Mais ces milliers innombrables qui, eux aussi, avaient à donner –et bien plus encore que leur seule jeune existence –, peut-on vraiment les tenir pour responsables d’avoir, justement à l’âge où l’on commence à vouloir déployer ses ailes, été jetés dans la guerre et d’être morts en si grand nombre ?

Assez de morts ! Plus un seul ne doit périr au combat ! Contre Richard Dehmel j’invoque un plus grand qui disait : « Les graines de semence ne doivent pas être moulues »« *

( Réponse de Käthe Kollwitz publiée le 30 octobre 1918 dans « Vorwärts » – Journal social-démocrate, créé en 1876 comme organe du SPD. )

* Citation extraite de « Les Années d’apprentissage de Wilhelm Meister » Goethe

« En 1941, la lithographie « Les graines de semence ne doivent pas être moulues » constitue le testament artistique de Käthe Kollwitz (…) L’artiste marque une nouvelle fois son opposition à la guerre. (Käthe Kollwitz Museum Köln). Elle le dira à son fils, Hans :

« J’ai donc encore fait un dessin sur le même thème : Des garçons, de vrais petits Berlinois, tels de jeunes chevaux piaffant d’impatience qui sont retenus une femme. La femme (une vieille femme) les a mis sous son manteau, elle les enveloppe de ses bras, de ses mains avec force et autorité. « Les graines de semence ne doivent pas être moulues » – Ce n’est pas un souhait ardent, mais comme « Plus jamais la guerre », un impératif, une injonction » Journal de Käthe Kollwitz – Décembre 1941

Lithographie crayon 1941 Käthe Kollwitz Museum Köln KN274

Traduction de Sylvie Pertoci. « Mais il faut pourtant que je travaille » Journal – Articles – Souvenirs de Käthe Kollwitz. Éditions « L’Atelier Contemporain » (2019)

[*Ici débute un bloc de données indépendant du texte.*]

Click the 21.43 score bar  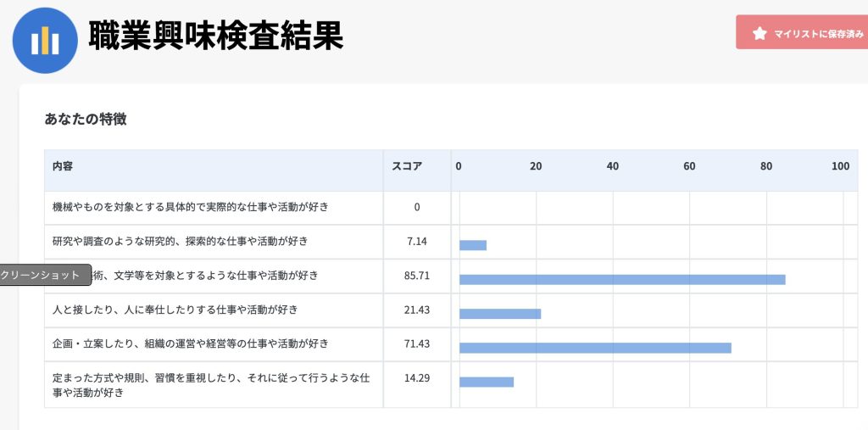pos(499,314)
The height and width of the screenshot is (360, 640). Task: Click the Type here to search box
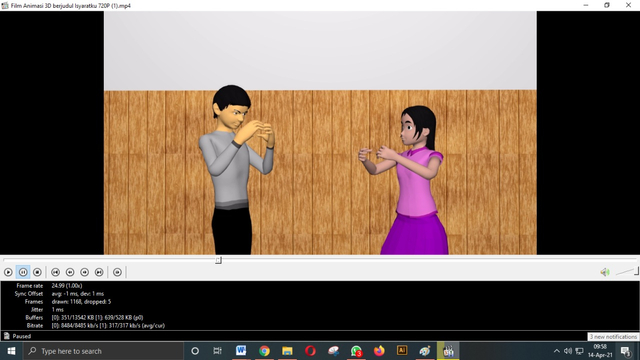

http://editionslateliercontemporain.net/collections/ecrits-d-artistes/article/mais-il-faut-pourtant-que-je-travaille

À consulter : les sites des Musées Käthe Kollwitz en Allemagne, en particulier, la chronologie de la vie de Käthe Kollwitz mise en perspective avec l’histoire contemporaine de l’artiste sur le site du Musée de Cologne.

Käthe Kollwitz Museum Köln https://www.kollwitz.de/

Käthe Kollwitz Museum Berlin https://www.kaethe-kollwitz.de/en/

« Les Parents Éplorés »

22 octobre 1914 – Juillet 1932

Peter Kollwitz, le fils cadet de Käthe et Karl Kollwitz, est tué au Front, en Belgique, dans la nuit du 22 au 23 octobre 1914.

Peter Kollwitz octobre 1914

Nous publions la transcription d’une conférence donnée en 2014 aux Archives Nationales de France par l’historien américain, Jay Winter.

À l’occasion des commémorations du « Centenaire de la Grande Guerre », la rencontre avait pour thème « L’impact du deuil dans les sociétés du XXe siècle ». Jay Winter avait choisi de parler du long travail de deuil de l’artiste Käthe Kollwitz qui décida de sculpter un monument à la mémoire de son fils, Peter, tombé au Front à l’âge de 18 ans.

« .…Jay Winter est spécialiste de la Première Guerre mondiale et de ses impacts sur le xxe siècle. Il a écrit et codirigé de nombreux ouvrages dont « Sites of Memory, Sites of Mourning (Cambridge Univ. Press). En 1992, il fait partie de l’équipe qui persuade le maire d’Abbeville Max Lejeune de transformer le projet de 1986 de musée de la Première Guerre mondiale en Historial de la Grande Guerre » (Wikipedia)

Jay WINTER – CONFÉRENCE AUX ARCHIVES NATIONALES (France)

6 mars 2014

(Début de l’intervention de Jay Winter : 27’20)

« Je vais vous parler du voyage des parents auprès du corps de leur fils.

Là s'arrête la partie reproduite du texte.